I visited Donna at her home, after she called and let me know it was okay to visit.  I wanted to help take care of her, because her husband put out a request for any kind of relief possible so he could get some rest.  I was glad to help, but I think my intentions may have been misunderstood.  I don't know, and it doesn't change anything.  After a week of visiting Donna every day after work, the message  came that her husband didn't want my help.  "Nothing personal" the note said.  Okay, I get it.  I had already completed my mission.  I wanted Donna to know that I loved her, and she loved me in return.  It was a perfect ending.  We promised to get together to play cards and listen to music, both of us knowing that it would never happen.  And honestly, over the last weeks of her life, I really wanted to visit again, but knew that my visit might cause a problem.

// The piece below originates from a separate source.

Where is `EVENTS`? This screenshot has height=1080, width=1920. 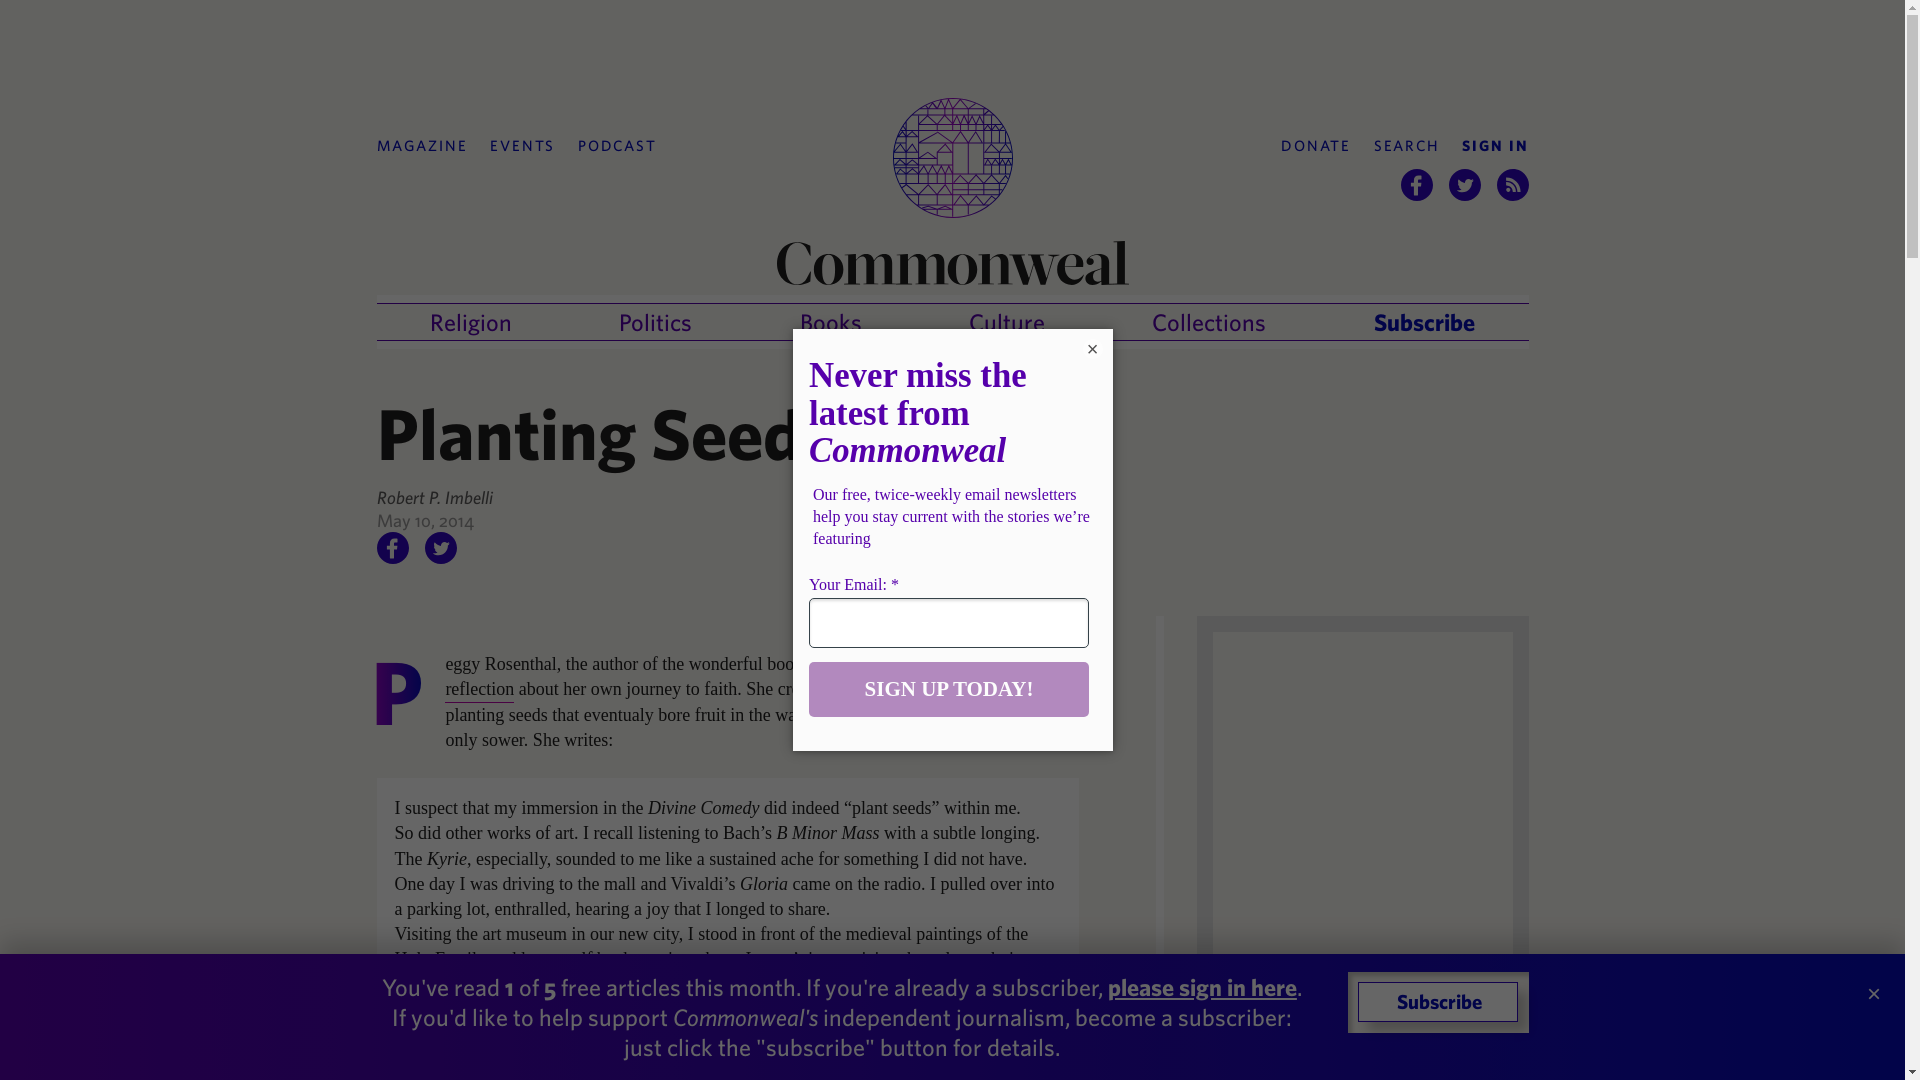
EVENTS is located at coordinates (522, 147). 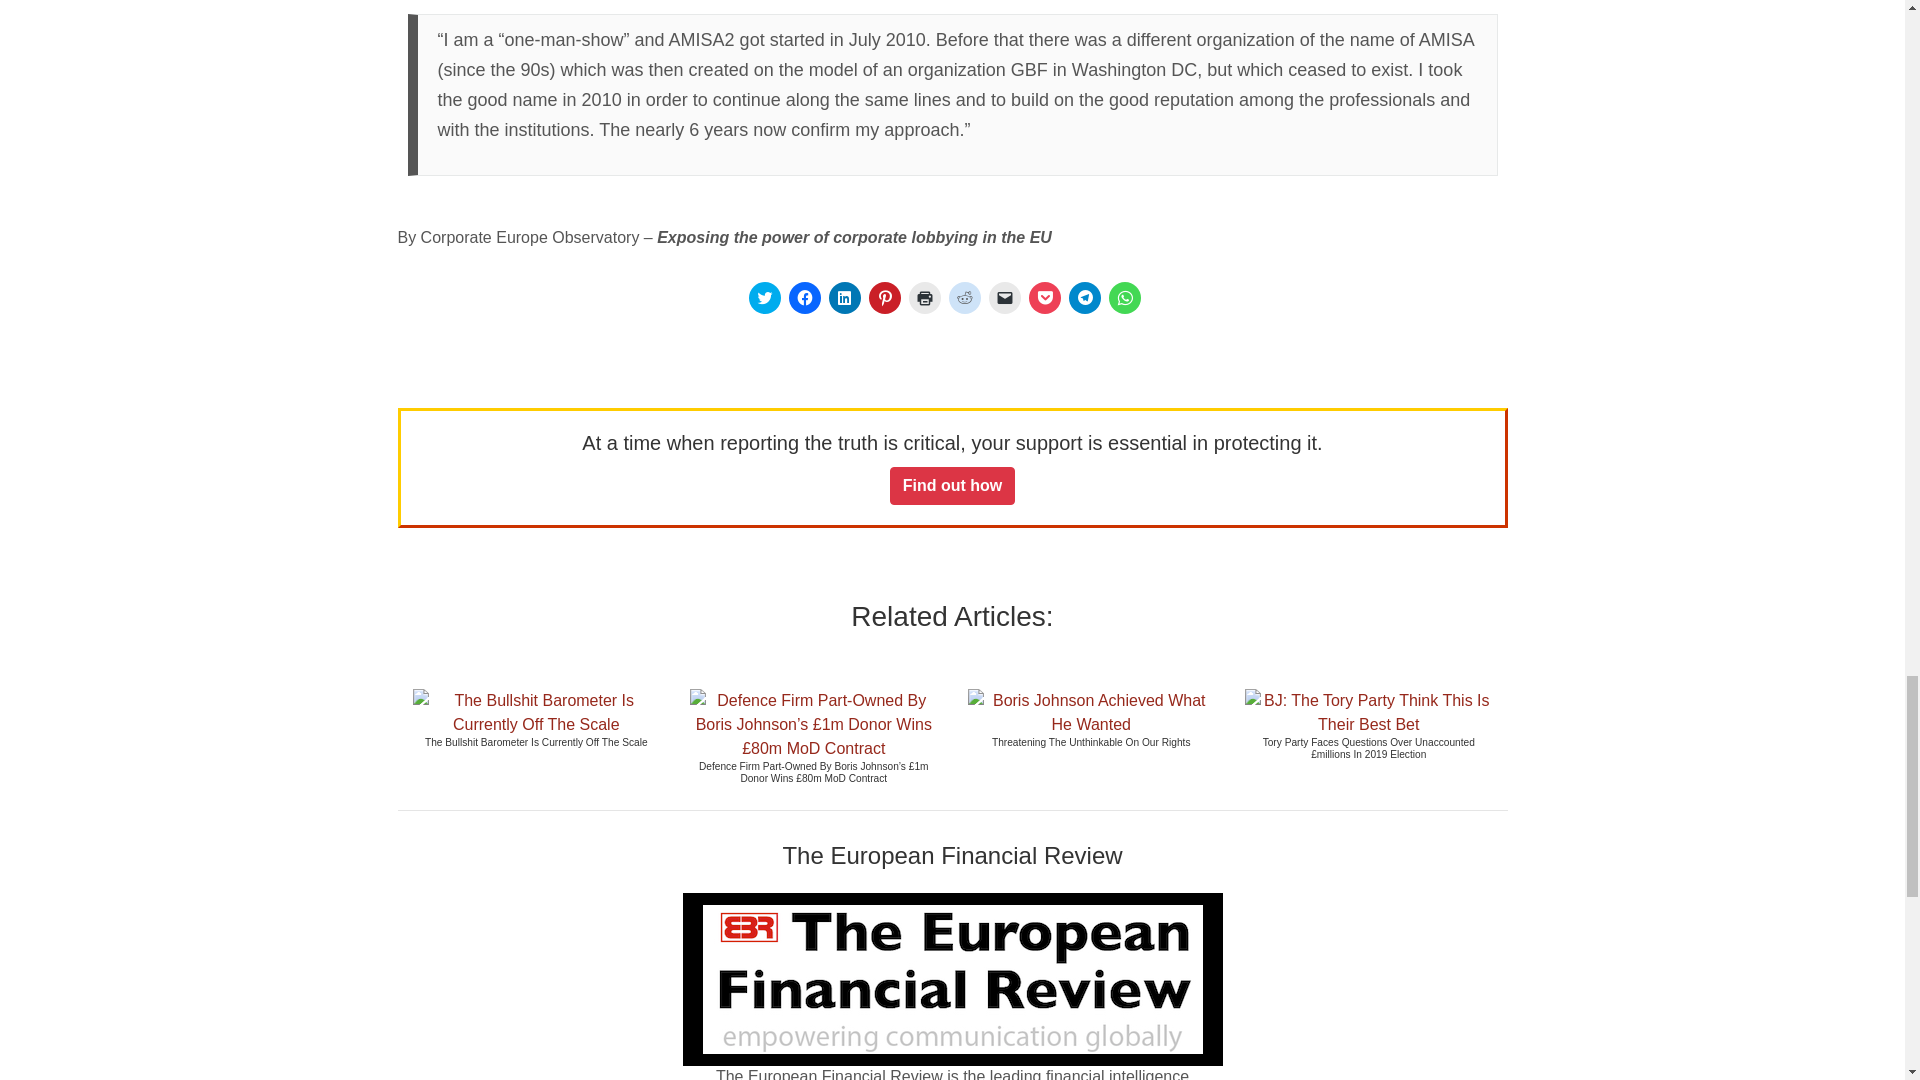 What do you see at coordinates (952, 980) in the screenshot?
I see `Got to European financial review website` at bounding box center [952, 980].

Sometimes when I visited Donna in the hospital, I would sit and wait quietly until she woke up, and we got a chance to visit for quite a while one afternoon when she was alone.  Donna and I talked about her prognosis... and about how she didn't want to leave her husband with the mess at home.  I told her not to worry about that; that I will help even though I know my help will be turned away.  I'd do anything to help someone in need, especially Donna.  Now I feel like the world just isn't right now that she's not in it.  I still talk to her every night before I got to bed.  And I still wish this nightmare would go away.  But it won't.  We will meet again.  And then maybe we can play that card game... and that music.  I've got something special planned.  Let's get together soon, Donna.  30 more years without you just doesn't cut it.

I love you, Donna.  Always will.  Please remember me as I will remember you, with kindness, a smile and lots of love.  And save me a seat at the grown-ups' table.